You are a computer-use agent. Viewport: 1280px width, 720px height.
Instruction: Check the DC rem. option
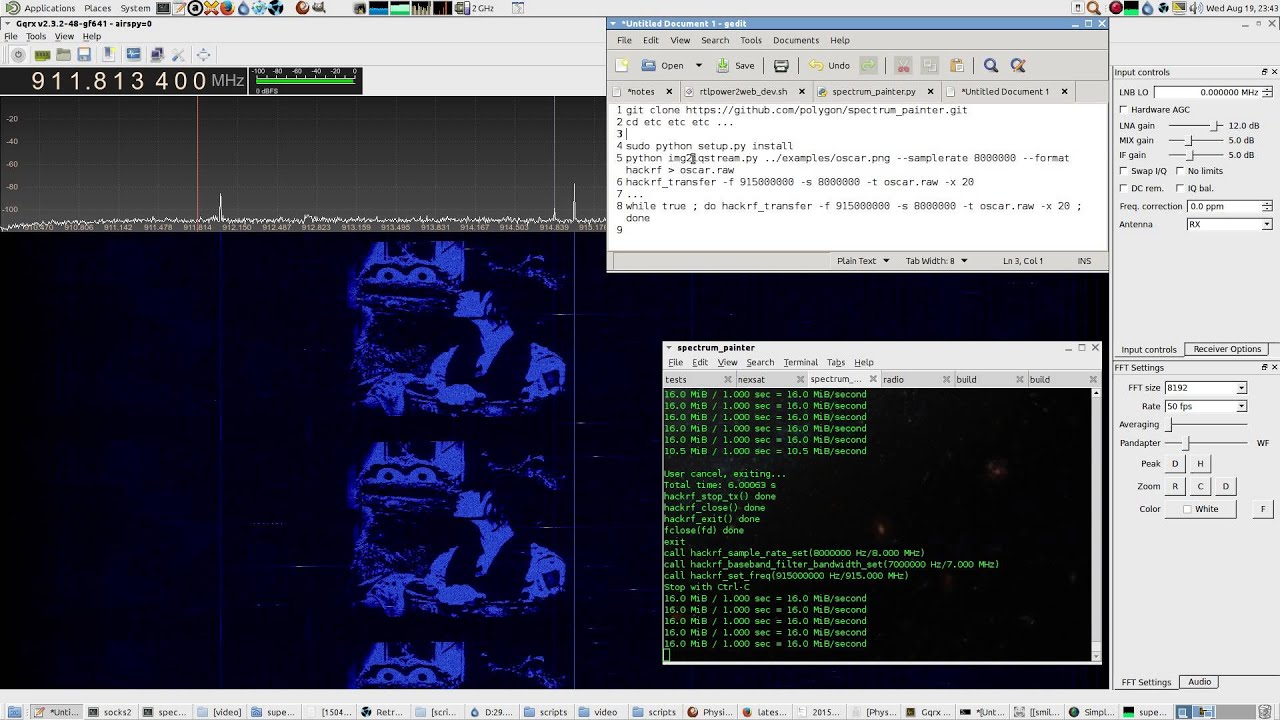tap(1124, 188)
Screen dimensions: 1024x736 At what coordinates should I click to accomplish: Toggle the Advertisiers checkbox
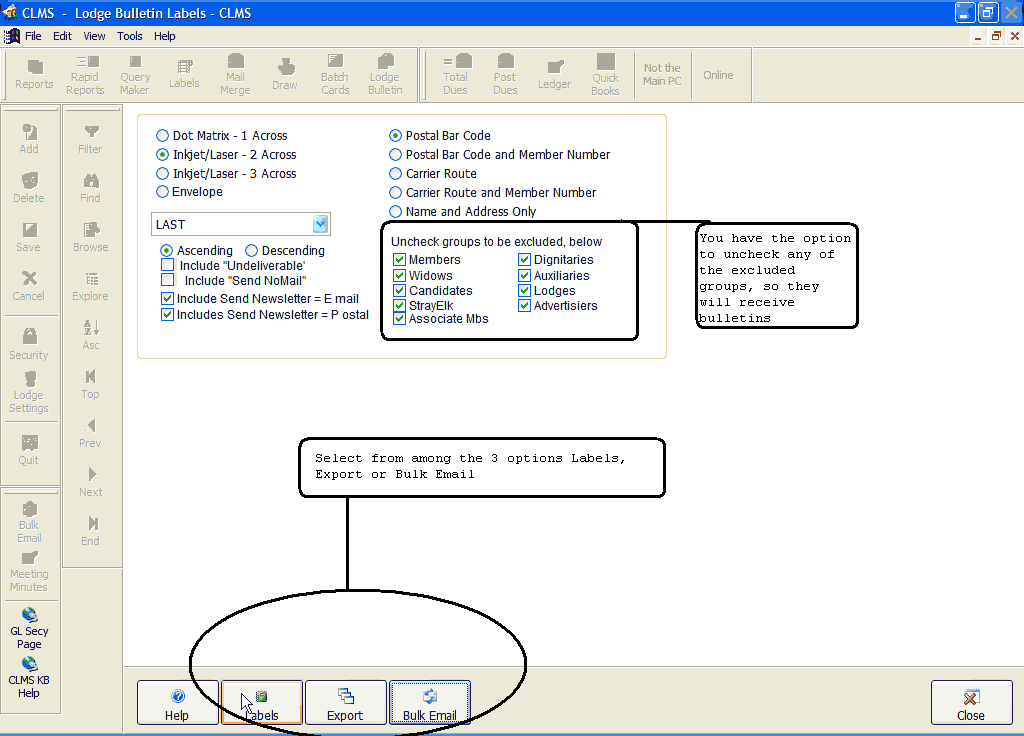(x=525, y=306)
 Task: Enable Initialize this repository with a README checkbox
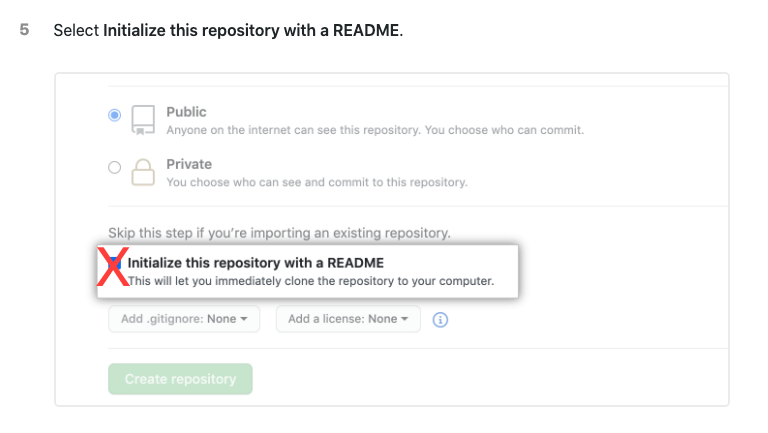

——————

● Task item
Pictures are to be dropped, and the remaining data set down exactly.

● Answer space
You are a computer-use agent. Viewport: 1280px width, 720px height.
Instruction: Check the DC rem. option
tap(1124, 188)
Screen dimensions: 1024x736 At what coordinates should I click to accomplish: Toggle the Advertisiers checkbox
(x=525, y=306)
 Task: Enable Initialize this repository with a README checkbox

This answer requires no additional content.